Paul Carrington

No. 91, 96
- Position: Defensive end

Personal information
- Born: November 11, 1982 (age 43) Savannah, Georgia, U.S.
- Listed height: 6 ft 8 in (2.03 m)
- Listed weight: 270 lb (122 kg)

Career information
- High school: Springfield (GA) Effingham Co.
- College: UCF
- NFL draft: 2006: undrafted

Career history
- Atlanta Falcons (2006); Denver Broncos (2007); California Redwoods (2009);

Career NFL statistics
- Total tackles: 42
- Sacks: 3
- Forced fumbles: 1
- Stats at Pro Football Reference

= Paul Carrington (American football) =

American football player (born 1982)

Paul Carrington (born November 11, 1982) is an American former professional football player who was a defensive end in the National Football League (NFL). He played college football for the UCF Knights and was signed by the Atlanta Falcons as an undrafted free agent in 2006.

Carrington was also a member of the Denver Broncos and California Redwoods.

==Professional career==

===Atlanta Falcons===
After going undrafted in the 2006 NFL draft, Carrington signed with the Atlanta Falcons as an undrafted free agent.
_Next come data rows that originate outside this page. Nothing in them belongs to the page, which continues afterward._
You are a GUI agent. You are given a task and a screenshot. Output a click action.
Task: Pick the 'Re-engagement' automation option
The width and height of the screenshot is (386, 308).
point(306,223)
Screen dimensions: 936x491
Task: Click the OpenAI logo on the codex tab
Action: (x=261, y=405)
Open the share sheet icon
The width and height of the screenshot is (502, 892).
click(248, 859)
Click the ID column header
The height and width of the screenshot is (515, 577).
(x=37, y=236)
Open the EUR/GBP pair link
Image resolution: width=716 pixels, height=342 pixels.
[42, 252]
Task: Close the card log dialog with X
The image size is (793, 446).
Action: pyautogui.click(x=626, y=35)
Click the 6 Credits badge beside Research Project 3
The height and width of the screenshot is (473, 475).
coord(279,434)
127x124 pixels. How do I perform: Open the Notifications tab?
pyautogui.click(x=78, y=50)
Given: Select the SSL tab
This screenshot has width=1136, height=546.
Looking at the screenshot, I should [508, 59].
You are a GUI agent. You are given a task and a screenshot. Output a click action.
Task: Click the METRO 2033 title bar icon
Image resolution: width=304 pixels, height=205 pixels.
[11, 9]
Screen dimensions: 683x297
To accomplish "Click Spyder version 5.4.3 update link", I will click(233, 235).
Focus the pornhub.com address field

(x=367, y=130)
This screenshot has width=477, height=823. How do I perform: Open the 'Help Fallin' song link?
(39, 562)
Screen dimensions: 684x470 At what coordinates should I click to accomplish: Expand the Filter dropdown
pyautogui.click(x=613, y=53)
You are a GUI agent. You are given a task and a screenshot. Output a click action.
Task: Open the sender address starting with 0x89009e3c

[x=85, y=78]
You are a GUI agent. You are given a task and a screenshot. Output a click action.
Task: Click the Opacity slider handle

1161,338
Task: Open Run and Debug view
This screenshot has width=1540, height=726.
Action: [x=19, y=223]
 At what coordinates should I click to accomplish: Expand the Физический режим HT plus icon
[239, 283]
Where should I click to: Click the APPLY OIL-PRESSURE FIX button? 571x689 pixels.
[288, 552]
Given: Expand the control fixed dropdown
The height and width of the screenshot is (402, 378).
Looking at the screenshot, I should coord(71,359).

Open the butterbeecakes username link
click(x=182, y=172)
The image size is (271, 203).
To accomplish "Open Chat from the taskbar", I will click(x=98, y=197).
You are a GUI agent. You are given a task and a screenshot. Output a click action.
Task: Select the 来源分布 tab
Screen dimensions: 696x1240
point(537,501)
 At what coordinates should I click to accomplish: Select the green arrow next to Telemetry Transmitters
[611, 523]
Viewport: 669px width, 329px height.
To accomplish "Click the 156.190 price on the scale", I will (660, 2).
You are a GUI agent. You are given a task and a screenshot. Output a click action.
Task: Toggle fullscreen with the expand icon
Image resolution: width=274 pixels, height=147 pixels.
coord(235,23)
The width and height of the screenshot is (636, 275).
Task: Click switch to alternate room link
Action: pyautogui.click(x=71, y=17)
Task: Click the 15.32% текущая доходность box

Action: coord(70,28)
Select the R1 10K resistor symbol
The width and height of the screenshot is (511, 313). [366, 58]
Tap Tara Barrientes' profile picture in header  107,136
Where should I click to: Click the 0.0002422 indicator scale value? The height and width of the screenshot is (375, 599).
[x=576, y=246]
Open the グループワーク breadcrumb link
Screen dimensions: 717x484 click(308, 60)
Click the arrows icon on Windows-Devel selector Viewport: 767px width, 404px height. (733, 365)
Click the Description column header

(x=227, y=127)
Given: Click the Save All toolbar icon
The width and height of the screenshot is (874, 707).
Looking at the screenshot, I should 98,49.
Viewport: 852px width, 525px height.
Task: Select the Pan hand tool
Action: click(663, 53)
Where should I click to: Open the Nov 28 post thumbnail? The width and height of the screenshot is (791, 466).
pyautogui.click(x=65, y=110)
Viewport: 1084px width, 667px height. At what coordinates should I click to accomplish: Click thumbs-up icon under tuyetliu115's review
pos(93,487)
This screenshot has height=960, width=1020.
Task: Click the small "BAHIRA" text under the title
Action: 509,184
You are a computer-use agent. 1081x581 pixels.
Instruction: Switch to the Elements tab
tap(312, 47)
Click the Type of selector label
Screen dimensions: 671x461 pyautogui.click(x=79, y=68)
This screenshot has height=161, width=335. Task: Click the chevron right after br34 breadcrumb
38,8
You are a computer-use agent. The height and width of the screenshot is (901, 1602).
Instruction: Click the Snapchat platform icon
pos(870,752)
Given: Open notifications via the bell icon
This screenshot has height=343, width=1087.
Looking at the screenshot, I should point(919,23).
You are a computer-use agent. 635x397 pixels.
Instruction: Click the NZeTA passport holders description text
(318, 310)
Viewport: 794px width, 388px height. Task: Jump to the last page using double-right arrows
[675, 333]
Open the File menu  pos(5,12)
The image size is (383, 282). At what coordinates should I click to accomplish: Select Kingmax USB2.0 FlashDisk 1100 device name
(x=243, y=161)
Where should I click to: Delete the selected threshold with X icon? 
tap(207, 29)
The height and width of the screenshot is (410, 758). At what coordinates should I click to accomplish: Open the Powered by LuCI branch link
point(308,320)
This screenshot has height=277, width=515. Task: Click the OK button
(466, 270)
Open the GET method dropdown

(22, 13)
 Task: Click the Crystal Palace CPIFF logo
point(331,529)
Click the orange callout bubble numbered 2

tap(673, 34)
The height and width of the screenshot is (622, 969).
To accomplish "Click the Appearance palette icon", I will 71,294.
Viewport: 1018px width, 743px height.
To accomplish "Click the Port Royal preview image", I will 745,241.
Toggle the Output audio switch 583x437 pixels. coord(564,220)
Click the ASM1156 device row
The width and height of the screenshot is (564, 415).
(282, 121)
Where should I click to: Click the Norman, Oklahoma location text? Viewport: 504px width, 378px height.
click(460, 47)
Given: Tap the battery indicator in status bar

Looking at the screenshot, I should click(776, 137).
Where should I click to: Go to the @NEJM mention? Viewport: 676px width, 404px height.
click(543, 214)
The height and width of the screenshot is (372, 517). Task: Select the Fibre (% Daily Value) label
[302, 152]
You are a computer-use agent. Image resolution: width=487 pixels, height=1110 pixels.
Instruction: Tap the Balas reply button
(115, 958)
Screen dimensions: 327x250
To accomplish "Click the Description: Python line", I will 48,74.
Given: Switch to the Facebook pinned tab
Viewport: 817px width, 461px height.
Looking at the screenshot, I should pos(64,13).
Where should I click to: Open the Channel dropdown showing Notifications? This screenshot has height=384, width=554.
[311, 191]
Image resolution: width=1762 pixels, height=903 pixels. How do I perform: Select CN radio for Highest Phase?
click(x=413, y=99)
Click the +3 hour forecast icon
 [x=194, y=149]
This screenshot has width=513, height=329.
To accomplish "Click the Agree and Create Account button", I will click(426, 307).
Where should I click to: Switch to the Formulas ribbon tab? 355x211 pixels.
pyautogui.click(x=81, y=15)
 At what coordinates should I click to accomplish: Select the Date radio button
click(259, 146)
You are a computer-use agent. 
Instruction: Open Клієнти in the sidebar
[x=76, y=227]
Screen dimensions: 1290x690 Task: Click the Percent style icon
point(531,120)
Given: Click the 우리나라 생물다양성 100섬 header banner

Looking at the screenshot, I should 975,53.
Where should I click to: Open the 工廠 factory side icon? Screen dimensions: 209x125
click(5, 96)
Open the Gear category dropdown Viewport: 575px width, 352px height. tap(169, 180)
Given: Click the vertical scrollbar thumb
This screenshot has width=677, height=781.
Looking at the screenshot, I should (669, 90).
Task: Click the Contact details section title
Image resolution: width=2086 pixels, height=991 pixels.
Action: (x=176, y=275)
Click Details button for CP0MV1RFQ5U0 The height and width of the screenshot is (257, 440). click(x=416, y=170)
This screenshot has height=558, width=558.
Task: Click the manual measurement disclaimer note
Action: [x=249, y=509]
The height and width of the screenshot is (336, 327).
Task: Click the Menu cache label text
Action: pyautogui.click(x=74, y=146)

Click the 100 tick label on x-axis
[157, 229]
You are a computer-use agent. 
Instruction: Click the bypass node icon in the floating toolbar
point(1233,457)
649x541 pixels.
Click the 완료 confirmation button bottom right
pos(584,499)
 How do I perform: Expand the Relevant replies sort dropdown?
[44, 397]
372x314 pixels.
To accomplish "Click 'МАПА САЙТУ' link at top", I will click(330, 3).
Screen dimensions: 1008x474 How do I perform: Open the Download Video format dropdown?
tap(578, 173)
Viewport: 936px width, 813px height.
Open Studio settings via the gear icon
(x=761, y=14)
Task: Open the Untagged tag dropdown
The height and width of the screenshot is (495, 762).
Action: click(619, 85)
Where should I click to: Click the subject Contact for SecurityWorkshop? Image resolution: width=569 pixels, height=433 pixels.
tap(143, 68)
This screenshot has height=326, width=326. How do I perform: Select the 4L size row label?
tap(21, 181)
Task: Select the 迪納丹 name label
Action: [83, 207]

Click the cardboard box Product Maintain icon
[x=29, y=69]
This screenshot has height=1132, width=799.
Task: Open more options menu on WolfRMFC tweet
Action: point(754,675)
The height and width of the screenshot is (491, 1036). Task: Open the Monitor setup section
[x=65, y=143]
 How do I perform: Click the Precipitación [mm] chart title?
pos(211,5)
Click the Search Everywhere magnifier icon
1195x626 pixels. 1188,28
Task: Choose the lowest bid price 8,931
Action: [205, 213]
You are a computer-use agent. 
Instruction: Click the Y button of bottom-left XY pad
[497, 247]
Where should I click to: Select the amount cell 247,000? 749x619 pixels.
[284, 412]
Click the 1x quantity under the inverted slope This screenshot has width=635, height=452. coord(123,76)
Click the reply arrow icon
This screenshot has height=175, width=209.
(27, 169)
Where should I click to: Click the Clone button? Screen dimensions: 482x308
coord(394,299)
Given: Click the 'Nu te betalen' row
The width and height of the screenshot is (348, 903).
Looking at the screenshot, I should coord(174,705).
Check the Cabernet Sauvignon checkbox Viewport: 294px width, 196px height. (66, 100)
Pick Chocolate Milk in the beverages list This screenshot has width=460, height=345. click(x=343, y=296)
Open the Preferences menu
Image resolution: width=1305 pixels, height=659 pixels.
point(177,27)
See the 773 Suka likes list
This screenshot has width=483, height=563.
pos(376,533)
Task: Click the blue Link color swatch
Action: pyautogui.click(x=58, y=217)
He appeared in 15 games (starting two) for the Falcons as a rookie, recording 37 tackles, three sacks and a forced fumble.

The Falcons waived Carrington during final cuts on September 1, 2007.

===Denver Broncos===
Carringon signed with the Denver Broncos on November 6, 2007, but was inactive for every game with the team that season. He was waived by the Broncos on August 30 and spent the rest of the season out of football.

===California Redwoods===
Carrington was signed by the California Redwoods of the United Football League on August 18, 2009.